Bottom line is that mobile gaming and PC\Console gaming are two different beasts, with two different player bases, but gaming companies decisions are not about pleasing the players, it’s about pleasing the bottom line.

Zoom Out Part 4: Players need to play smarter, and beat these developers at their own game.

It’s all about putting your money where your heart is. Support the games you actually enjoy. Be picky about what games you are willing to buy for $60 on opening day instead of $30 if you wait 3 months, or $10 if you wait a year.

Never support “Play to win” games or random loot boxes that result in duplicates.  Ask yourself, “How much do I enjoy playing this game?”, and only spend what you think it is worth to you.

Do you have to spend money to make the game fun?  That’s a good sign you shouldn’t spend the money.  Don’t buy “shovelware” or bad licensed games.

Best of all, support games that DON’T have micro transactions.  If you are looking for a good mobile time killer, this is likely to be tough.

5 comments

  • I spent a small fortune on my 144 monitors (2) and nVidia video cards (2) for 8 gigs of vram.
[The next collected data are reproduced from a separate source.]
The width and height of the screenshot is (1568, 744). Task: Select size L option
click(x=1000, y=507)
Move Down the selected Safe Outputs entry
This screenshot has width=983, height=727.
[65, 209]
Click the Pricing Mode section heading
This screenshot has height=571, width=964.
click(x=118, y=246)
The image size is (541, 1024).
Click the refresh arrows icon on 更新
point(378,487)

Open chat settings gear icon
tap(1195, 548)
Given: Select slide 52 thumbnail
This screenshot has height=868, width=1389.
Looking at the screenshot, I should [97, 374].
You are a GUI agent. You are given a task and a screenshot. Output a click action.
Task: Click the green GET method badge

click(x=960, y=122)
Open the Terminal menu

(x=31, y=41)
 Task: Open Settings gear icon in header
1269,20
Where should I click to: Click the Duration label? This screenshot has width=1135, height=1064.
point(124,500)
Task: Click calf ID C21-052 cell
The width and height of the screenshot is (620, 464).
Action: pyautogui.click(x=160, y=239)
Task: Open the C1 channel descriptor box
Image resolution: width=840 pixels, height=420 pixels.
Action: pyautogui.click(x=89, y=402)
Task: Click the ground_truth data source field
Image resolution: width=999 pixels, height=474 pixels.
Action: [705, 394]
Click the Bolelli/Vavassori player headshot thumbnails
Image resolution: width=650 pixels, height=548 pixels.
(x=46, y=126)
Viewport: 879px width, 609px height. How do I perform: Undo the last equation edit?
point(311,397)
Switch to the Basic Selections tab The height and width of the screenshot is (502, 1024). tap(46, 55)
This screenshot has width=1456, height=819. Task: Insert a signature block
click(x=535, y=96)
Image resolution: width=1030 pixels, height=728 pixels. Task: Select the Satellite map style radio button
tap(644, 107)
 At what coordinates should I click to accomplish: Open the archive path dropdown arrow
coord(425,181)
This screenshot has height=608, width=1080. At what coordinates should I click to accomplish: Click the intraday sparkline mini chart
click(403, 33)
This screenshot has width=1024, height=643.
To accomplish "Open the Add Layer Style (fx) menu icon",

Why play a game on my phone?? That makes zero sense as I don’t like avoiding reality when I am away from my desktop. I like to people watch and interact with the more interesting of them. Heck, I resent people being able to bother me when I don’t want to be bothered via cell phone. It comes with being an old fart! There really is a real world out there, so burying your nose into a cell phone appears lame to me.

    • I agree completely. PC and Console gaming can be immersive like mobile never can. The former is an escape from reality, the latter can never be more than a distraction.

  • 1. Don’t pre-order a game, all you get is the Alpha.
    2. Avoid games from EA as much as possible, as EA is the real cancer in the gaming industry and have a habit of killing companies. Don’t give EA money.
    3. Keep the developers like CD Projekt Red in mind (Cyberpunk 2077 comes to mind).
    4. Don’t support exclusives, either consoles or PC (Epic Store comes to mind). We don’t need the poison from the console-wars on the PC-market.

  • There are so few devs with projects worth paying pre-order prices to. I pity anybody who paid to get Anthem early. It may take the grisly, highly publicized deaths of several AAA microtransaction-heavy multiplayer games before the big companies wake up. Unfortunately, the success of Respawn’s (and EA’s) Apex Legends will mean that they will all still be looking to catch lightning in a bottle.

  • I’d add a thought into this, and its the story of how Epic Games Store has been co-opting titles like Metro: Exodus, The Outer World etc., in essence bringing the dreaded console-wars to the PC-market. The smart people don’t want Chinese spyware on their computers, while the normies don’t have a clue why the launcher reads files it should not have access to.

    The solution is to vote with your wallet, and for my part I’ll either wait when it comes to Steam or GOG, or not getting the game at all. What Obsidian did was probably not their fault, but the fault of the publisher getting greedy. So, they’ll get one chance. If they repeat this with a timed exclusive, I’m done with Obsidian forever (they made Fallout: New Vegas). The same with 4K and the Metro-series.

    The best you can do is to NOT support, to NOT knuckle under and to NOT accept a turd-sandwich.